Upon being informed of what Rodgers was doing, Jones wrote Porter on August 31, ordering him to take his detachment of seamen and marines, which had just arrived, and establish batteries with six eighteen-pounders “to effect the destruction of the enemy squadron on its passage down the Potomac.”
On September 2 Acting Secretary of War Monroe, in desperation, suggested to Rodgers that he might reestablish the post at Fort Washington that night. At the time, Rodgers was busy organizing fire ships to attack Gordon as he came down the river, and he ignored Monroe.

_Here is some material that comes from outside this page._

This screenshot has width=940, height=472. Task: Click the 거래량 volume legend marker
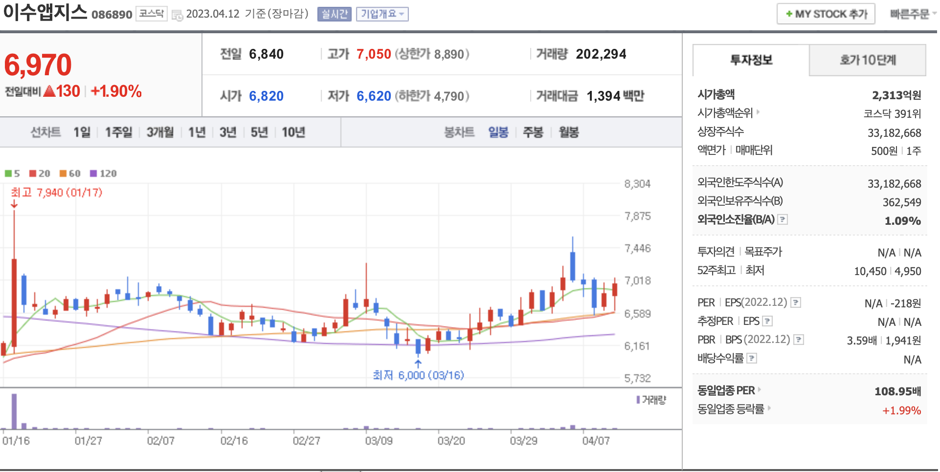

The next day, September 3, Gordon’s flagship
Seahorse
, the 50-gun
Euryalus
, and the bomb vessel
Devastation
were two and a half miles below Alexandria when Rodgers attacked them with three small fire vessels, conned by lieutenants Henry Newcomb and Dulany Forrest and Sailing Master James Ramage. Rodgers was in the river, directing them from his gig. The wind did not cooperate, however, and they failed to reach their targets. Gordon’s boats towed the flaming fire ships away. At the same time, Gordon’s men went after Rodgers, firing at him for thirty minutes as he raced away in his gig.
Rodgers tried again the next day, planning to send Lieutenant Newcomb back with a flaming cutter, but the wind again would not cooperate, and when a frigate came after Newcomb, he had to scurry away. That night, Gordon sent some barges to attack Rodgers’s boats, but Rodgers beat them off. At seven o’clock the next morning, Rodgers assembled another fire ship. He hoped to coordinate with Porter, who had established himself farther downriver at the White House, a navigational landmark below Mount Vernon, thirty miles from Washington. But that did not work out either. Rodgers was forced to give up.
As Gordon continued down the Potomac, he encountered Porter with two hundred Virginia militiamen, under Brigadier General John P. Hungerford, at the White House (Belvoir plantation) on September 4. Master Commandant Creighton accompanied Porter. They had only three long eighteen-pounders, two twelve-pounders, and two four-pounders to begin with, but more came, and they put up a gallant fight. For the entire day on September 5, Gordon bombarded Porter’s batteries, but with little effect. When Porter continued to fire back, Gordon committed more ships to the assault. As the hours passed, more cannon arrived for Porter. Army Captain Ambrose Spencer of the U. S. Artillery, who had been second in command at Fort Washington when it was blown up, fought alongside Porter with a small contingent. On the morning of September 6, Gordon brought up more of his big ships and commenced a terrific bombardment, which finally forced Porter and the Virginia militiamen to retire. Captain Spencer and his men convinced Porter by their bravery and sacrifice “that it was not want of courage on their part which caused the destruction of the fort.”